I am unable to completely isolate the bug, and the trace I get off it is intermittent, but when it occurs it terminates the program instantly. The debugging info that I get when the program fails is dependent on the sleep timer.

I have once seen a ruby fault, with a control frame backtrace (3 levels) showing a cfp consistancy fault (sorry - not sure which one, but send I think - my fault for losing the trace). However, I can consistently get a trace claiming a ThreadError

The lines referenced are marked in the code.

OK - the following piece of code (log statements removed) is taken from a class derived from GServer, and implements the #serve method. The line marked with the arrow (==>) at the bottom is critical in controlling the appearance of the bug.

The bug can be made to appear by running a sequence of unit tests to stress this piece of code (there are 5 test methods in the sequence)

If the sleep length is 0.01, the program (a test suite) will crash on the first test, with no backtrace or debugging info
If the sleep length is 0.1, or if the sleep length is 0.01 AND ruby is invoked with --debug then the program will crash at a variable point
in the test sequence, giving the following trace
Exception ThreadError' at /mnt/nand-user/trident_v1.1_alpha/lib/rmodbus/tcp_multi_server.rb:88 - must be called with a block must be called with a block Exception ThreadError' at /mnt/nand-user/trident_v1.1_alpha/lib/rmodbus/tcp_multi_server.rb:118 - must be called with a block
/mnt/nand-user/trident_v1.1_alpha/lib/rmodbus/tcp_multi_server.rb:88:in initialize' /mnt/nand-user/trident_v1.1_alpha/lib/rmodbus/tcp_multi_server.rb:88:in eof'
/mnt/nand-user/trident_v1.1_alpha/lib/rmodbus/tcp_multi_server.rb:88:in `serve'
This sleep length has also (once) given some control frame information.
If the sleep length is 0.5, the test sequence will always run correctly.

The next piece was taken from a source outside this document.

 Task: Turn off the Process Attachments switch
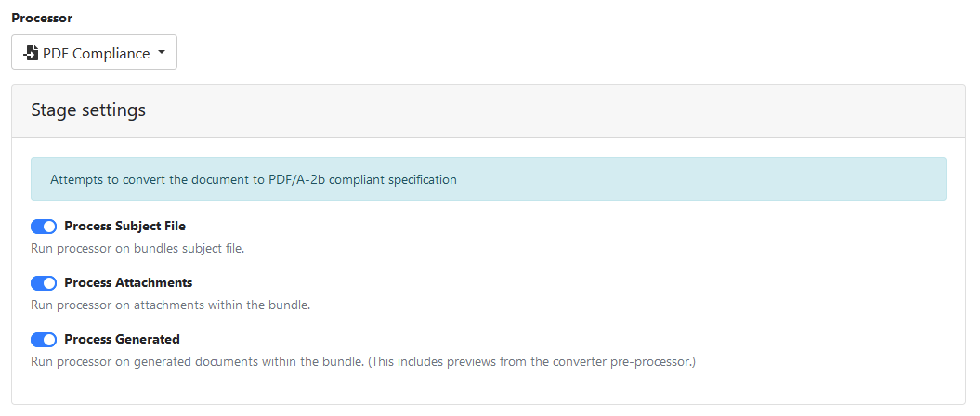click(x=44, y=283)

I suspect that the issue is somewhere deep in the Thread handling code - possibly the ruby interpreter is not giving the underlying linux system enough time to clear up and reallocate threads; this results in the crash.

Hope this is of some help. I do have a workaround at this point (lengthen the timer to 0.5s), but this may be an issue on slower platforms.

Kind regards

Steve

====================== simplified code (/mnt/nand-user/trident_v1.1_alpha/lib/rmodbus/tcp_multi_server.rb:88) ===================
====================== lines referred to in error are commented ===================
====================== sleep statement which can trigger or remove the bug marked with ==> ===================

class TCPMultiServer < GServer
def serve(io)
begin
io.sync=true
io.fcntl(Fcntl::F_SETFL, io.fcntl(Fcntl::F_GETFL) | Fcntl::O_NONBLOCK)

    while not stopped? 
      req=nil
      unless io.eof                                                           #line 88 (referenced in ThreadError)
        req = io.read(7) 
                  
        destination=req.getbyte(6)
        multicast= ( destination == 0 ) #true if multicast message
        
        active_devices= multicast ? @devices.values : [@devices[destination]]
        active_devices.compact!
        
        tr = req[0,2]
        len = req[4,2].unpack('n')[0]
        req = io.read(len - 1) unless io.eof
        
        active_devices.each do |device|    
          pdu = device.serve(req)

          resp = tr + "\0\0" + (pdu.size + 1).to_word + device.uid.chr + pdu
          io.write resp
        end
      end

==> sleep(0.01)
end
rescue Exception => ex
STDERR.puts ex
raise ex #line 118 (referenced in ThreadError)
end
end
end

Related issues 1 (0 open — 1 closed)

Actions

Copy link

#1 [ruby-core:44624]

Updated by mame (Yusuke Endoh) over 13 years ago

Status changed from Open to Feedback

At first, please try Ruby trunk.

If the problem still occurs, could you please create a patch yourself?
There is no arm maintainer unfortunately.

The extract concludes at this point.